I can't count bubbles? Well, I've never: I guess you wont be coming to my birthday party.
:icon_mrgr

We're gonna try another cartridge, then we're going to assemble a string of adaptors so that we can use a home-brew CO2 tank: refillable, so my cheap-ass can feel good about funding it.


----------



## livingword26 (Oct 28, 2010)

Mine went 10 days at 30 bubble per minute


----------



## Stevenicoloconnor (Feb 21, 2011)

...okay, so I've tur'dt the bubble-rate down to 45 bpm; that, along with Tom Barr's EI, plant and fish health looks fantastic: anubias nana, and bannana plants have gotten "greener;" however, there is some algae flare-up: bba likes to hold on, but after 7 years of this hobby: plants, plants, plants..!

Black beard's algae; this too goes in the "we'll see" category.

Perhaps part of the Fluval system is that fewer bubbles for smaller tanks makes for enough co2?


----------



## Stevenicoloconnor (Feb 21, 2011)

...CO2 at the start of the photo period ~23 ppm; adjusted bubble count to 50 bpm.
After finding a slew of claims that vouch for a Fluval 88g cannister lasting for 1 month at a rate of 60 bpm, we wrapped the threads on the new bottle with teflon tape; in two days, the pressure is holding steady ~900 psi.
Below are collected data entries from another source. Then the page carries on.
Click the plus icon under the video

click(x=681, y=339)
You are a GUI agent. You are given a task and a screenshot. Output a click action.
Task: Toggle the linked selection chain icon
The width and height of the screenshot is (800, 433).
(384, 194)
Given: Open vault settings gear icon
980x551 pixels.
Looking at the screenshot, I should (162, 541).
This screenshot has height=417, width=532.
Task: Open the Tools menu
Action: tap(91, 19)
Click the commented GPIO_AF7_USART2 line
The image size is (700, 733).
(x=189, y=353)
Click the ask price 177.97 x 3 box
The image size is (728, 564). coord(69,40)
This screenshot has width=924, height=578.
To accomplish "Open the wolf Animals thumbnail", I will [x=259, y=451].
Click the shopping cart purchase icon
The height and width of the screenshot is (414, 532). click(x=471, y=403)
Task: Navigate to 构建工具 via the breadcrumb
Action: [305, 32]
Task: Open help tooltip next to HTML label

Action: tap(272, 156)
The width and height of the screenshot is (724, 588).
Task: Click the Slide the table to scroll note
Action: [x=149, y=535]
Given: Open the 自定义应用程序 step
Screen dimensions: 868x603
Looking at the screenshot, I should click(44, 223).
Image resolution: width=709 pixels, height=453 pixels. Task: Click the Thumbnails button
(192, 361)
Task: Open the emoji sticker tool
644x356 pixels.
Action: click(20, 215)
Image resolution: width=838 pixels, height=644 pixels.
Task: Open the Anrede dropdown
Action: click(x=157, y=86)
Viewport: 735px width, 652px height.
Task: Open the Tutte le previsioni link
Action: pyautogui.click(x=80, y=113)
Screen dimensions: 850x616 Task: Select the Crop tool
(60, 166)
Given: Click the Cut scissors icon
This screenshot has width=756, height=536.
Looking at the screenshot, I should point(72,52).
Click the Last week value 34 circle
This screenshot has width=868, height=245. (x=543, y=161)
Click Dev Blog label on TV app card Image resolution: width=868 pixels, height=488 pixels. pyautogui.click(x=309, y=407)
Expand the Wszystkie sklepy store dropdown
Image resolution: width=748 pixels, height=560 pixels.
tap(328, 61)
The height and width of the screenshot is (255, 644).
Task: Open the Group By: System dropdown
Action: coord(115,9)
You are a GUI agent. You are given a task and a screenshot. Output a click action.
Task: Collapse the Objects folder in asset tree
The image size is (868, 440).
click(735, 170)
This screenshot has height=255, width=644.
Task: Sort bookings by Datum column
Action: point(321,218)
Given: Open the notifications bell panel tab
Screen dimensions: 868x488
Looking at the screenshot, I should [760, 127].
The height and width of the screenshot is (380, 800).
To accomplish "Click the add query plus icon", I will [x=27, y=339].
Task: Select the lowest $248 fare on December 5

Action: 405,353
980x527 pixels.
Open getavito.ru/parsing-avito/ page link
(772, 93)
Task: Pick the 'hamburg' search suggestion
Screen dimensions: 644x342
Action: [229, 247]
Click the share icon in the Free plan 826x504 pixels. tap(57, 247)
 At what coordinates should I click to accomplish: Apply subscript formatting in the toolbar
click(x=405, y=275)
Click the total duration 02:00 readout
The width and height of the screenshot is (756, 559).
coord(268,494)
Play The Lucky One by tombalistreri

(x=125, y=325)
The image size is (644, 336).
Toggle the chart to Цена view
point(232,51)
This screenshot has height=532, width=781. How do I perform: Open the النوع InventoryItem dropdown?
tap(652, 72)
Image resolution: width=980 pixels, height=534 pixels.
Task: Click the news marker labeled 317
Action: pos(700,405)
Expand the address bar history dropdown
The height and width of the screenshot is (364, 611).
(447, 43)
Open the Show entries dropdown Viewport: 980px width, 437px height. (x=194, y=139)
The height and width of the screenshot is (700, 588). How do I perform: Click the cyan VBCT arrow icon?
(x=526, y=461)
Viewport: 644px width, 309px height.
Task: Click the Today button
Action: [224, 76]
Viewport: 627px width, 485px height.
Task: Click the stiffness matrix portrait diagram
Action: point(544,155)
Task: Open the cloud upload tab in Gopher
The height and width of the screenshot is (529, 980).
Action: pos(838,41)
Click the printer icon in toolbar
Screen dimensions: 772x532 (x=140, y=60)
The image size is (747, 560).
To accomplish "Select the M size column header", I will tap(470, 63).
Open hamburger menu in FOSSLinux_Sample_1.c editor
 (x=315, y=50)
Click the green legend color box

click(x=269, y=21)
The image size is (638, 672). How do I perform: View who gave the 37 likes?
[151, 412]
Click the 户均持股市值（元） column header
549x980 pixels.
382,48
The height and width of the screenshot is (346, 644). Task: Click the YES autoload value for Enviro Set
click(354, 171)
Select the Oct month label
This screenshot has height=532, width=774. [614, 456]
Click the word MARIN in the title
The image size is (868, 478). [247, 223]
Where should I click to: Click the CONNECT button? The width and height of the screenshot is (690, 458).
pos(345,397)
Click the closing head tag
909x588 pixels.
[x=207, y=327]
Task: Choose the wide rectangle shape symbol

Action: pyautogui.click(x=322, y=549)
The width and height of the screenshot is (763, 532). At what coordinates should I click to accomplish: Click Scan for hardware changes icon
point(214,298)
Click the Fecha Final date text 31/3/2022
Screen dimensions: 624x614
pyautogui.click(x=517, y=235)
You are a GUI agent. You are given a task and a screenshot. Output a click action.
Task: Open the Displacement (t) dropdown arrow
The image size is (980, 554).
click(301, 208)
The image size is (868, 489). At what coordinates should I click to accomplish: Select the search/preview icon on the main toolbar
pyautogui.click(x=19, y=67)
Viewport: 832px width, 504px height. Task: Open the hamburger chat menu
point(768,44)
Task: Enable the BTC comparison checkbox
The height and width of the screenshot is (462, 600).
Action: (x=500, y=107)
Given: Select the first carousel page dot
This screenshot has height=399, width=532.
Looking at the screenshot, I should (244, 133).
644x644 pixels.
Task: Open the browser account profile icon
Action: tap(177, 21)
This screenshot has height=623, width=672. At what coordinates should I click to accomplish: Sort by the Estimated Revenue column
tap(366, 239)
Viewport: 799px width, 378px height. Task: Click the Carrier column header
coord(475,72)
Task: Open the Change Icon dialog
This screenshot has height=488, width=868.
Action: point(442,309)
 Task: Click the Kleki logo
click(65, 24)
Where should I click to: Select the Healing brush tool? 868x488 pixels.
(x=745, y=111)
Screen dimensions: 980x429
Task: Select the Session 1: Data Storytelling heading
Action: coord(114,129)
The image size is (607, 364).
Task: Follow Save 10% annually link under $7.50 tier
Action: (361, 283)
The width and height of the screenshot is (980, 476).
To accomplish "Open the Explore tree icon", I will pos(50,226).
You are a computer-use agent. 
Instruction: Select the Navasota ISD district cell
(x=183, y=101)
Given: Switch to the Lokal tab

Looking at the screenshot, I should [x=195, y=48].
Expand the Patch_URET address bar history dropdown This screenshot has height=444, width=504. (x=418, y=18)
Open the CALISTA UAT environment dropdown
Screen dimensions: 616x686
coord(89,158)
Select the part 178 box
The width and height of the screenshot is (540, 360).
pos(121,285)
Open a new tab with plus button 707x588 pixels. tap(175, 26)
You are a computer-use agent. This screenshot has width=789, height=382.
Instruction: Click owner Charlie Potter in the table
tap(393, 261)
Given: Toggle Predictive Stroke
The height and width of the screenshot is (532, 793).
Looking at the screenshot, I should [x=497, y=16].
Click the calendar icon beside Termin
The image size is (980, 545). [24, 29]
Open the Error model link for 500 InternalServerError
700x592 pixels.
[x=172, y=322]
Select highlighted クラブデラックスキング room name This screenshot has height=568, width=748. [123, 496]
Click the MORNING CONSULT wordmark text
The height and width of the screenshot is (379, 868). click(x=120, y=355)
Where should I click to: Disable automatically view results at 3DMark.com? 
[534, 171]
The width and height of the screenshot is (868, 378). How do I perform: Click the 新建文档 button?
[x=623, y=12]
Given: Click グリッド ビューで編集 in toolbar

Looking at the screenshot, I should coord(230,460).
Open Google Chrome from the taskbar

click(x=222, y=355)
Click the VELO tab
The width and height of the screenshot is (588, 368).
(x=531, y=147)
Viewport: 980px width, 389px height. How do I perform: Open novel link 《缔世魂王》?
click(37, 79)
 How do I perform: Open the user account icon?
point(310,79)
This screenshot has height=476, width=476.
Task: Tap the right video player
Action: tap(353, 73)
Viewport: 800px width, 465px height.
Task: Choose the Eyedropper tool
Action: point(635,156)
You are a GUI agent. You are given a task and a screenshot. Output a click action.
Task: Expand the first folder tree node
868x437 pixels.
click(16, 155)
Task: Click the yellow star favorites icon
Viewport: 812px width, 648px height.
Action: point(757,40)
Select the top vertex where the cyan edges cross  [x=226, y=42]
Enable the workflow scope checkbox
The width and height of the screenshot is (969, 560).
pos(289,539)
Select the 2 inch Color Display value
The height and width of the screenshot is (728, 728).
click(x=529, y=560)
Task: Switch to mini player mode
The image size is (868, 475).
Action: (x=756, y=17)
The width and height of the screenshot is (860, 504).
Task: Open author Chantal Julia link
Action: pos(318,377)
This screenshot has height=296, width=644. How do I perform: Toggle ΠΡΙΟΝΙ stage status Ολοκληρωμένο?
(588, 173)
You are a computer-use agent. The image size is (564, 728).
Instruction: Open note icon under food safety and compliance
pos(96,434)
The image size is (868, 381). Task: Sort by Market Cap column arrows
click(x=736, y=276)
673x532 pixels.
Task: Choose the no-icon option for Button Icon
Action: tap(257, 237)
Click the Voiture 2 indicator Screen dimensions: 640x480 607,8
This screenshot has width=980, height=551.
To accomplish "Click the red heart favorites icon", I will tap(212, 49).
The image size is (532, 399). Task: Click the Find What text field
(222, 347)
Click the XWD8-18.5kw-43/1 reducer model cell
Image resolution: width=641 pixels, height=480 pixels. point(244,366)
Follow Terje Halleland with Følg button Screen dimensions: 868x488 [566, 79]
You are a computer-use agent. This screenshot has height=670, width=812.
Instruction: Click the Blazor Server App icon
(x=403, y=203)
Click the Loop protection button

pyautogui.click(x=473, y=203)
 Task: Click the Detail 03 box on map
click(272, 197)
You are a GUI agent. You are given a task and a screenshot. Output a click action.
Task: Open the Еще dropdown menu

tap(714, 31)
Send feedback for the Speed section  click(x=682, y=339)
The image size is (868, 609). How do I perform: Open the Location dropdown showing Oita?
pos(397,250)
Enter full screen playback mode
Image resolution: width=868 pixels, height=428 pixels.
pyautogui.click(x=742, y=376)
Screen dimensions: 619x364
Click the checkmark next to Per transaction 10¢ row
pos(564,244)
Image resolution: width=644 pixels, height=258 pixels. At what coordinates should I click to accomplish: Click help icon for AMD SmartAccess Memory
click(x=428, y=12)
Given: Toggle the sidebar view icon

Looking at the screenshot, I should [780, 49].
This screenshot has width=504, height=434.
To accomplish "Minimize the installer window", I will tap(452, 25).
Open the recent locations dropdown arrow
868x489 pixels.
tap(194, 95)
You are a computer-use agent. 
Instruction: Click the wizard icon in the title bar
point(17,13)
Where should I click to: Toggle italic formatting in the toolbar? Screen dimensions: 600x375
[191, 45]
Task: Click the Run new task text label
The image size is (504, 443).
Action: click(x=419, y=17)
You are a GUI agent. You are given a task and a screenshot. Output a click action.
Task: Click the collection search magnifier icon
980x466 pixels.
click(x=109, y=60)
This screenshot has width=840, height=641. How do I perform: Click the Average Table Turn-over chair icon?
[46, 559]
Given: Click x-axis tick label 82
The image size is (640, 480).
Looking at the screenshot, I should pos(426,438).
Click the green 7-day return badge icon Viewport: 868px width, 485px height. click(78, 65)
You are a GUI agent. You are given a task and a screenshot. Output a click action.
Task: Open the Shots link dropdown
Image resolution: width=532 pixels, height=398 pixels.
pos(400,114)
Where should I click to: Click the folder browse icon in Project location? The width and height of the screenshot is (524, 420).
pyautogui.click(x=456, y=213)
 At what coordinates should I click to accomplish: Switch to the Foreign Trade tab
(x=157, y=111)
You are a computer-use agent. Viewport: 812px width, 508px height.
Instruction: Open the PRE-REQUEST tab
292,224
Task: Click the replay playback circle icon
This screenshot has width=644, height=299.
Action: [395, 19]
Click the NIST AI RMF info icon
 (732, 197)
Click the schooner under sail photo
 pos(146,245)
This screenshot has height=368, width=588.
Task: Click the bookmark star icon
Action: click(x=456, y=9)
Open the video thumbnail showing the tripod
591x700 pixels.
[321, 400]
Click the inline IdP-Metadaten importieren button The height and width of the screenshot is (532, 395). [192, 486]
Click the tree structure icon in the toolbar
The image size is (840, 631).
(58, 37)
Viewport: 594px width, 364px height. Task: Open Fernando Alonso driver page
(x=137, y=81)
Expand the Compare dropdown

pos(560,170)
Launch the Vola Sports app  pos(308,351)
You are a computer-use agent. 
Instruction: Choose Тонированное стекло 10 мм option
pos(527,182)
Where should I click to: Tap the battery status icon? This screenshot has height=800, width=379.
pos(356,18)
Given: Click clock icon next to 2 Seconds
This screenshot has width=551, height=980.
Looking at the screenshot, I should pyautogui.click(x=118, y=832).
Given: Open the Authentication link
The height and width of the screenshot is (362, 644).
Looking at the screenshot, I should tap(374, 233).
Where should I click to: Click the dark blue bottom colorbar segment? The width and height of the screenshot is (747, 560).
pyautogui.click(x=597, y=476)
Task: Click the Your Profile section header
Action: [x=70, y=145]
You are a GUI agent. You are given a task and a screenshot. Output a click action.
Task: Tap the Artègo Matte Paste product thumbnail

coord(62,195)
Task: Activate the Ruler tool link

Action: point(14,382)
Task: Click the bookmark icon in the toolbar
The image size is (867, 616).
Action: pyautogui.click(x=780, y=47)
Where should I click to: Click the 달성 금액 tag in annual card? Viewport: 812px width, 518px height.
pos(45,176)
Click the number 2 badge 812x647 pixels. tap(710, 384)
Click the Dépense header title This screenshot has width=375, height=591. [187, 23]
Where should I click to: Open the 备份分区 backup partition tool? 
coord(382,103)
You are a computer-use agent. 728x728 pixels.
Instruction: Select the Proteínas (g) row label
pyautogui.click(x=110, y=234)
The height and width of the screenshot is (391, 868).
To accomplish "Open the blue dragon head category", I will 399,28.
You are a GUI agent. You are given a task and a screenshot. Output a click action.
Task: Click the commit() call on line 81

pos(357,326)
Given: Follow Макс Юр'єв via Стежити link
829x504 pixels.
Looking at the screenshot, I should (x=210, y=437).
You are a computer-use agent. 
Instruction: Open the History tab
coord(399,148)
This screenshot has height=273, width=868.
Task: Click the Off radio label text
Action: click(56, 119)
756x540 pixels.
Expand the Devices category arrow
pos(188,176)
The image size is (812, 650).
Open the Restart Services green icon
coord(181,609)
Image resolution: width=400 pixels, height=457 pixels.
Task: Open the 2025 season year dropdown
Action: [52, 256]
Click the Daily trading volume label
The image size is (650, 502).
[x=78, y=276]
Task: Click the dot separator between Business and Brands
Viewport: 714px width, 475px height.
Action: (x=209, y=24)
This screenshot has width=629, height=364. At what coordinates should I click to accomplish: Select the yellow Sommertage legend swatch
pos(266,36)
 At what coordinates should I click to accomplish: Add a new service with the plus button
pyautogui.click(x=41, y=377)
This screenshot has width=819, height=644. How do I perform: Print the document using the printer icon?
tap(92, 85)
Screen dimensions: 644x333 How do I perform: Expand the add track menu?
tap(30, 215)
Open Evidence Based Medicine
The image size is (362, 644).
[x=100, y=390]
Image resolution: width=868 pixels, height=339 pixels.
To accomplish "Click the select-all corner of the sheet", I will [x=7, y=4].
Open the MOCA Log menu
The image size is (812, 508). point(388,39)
The last cannister dropped below 700 psi in 2 days.


----------



## Stevenicoloconnor (Feb 21, 2011)

...cannister gauge reads above 800 psi, and we raised the bubble-count to ~50bpm; pH 6.4, kh 3, CO2 ~36ppm

Teflon tape is the leak stopper?

After giving the 88 System a trial over these past few days, with a little tinkering while embracing the "art" side of the aquarium craft; the science side will remedy itself.


----------



## Stevenicoloconnor (Feb 21, 2011)

...three days now the Fluval canister has been holding steady at 800 psi, co2 levels in our small tank vary in the good zone (14-35 ppm), so the Fluval 88 isn't a bust like our first impression lead us to believe.


----------



## NatCh (Feb 23, 2011)

Thank you for the updates, Stevenicoloconnor, they're much appreciated. :smile:


----------



## Stevenicoloconnor (Feb 21, 2011)

NatCh ...it's Steve's treat to share this jive; thanks for readin' it.


----------



## NatCh (Feb 23, 2011)

Well, I confess that I wouldn't read it if I weren't interested.


----------



## Stevenicoloconnor (Feb 21, 2011)

*Re: still works*

...it must be the teflon tape seal: Fluval 88 still holding at~800psi


----------



## NatCh (Feb 23, 2011)

Teflon is your frieeeeeeend!


----------



## Stevenicoloconnor (Feb 21, 2011)

*one month review*

...after having this system for a month, we have since converted it to operate with refillabe paintball CO2 cannisters. The "touchy" regulator has certain tendencies when it comes to adjusting bubble-rate; so long as the rate is kept under 90 bpm, it can be set; however, with the unit we have, a bubble rate of more than 1.5 bps (90 bpm) can not be set. 
Further reason why this system is for small tanks.


----------



## Stevenicoloconnor (Feb 21, 2011)

*Diffuser*

...the diffuser that is included with the Fluval 88 kit is perfect for our small tank. It functions the same as a glass diffuser; a fine vapor of bubbles is released from a ceramic disk; instead of the disk being mounted in a glass apparatus, the Fluval unit fits in a rubber disk mounted inside wtih a suction cup; this is attached via CO2 tubing to the regulator.


----------



## Mini4x (Feb 3, 2004)

Just ordered for my 5.5.. should be good!


----------



## Stevenicoloconnor (Feb 21, 2011)

Stevenicoloconnor said:


> ...after having this system for a month, we have since converted it to operate with refilabe paintball CO2 canisters. The "touchy" regulator has certain tendencies when it comes to adjusting bubble-rate; so long as the rate is kept under 90 bpm, it can be set; however, with the unit we have, a bubble rate of more than 1.5 bps (90 bpm) can not be set.
> Further reason why this system is for small tanks.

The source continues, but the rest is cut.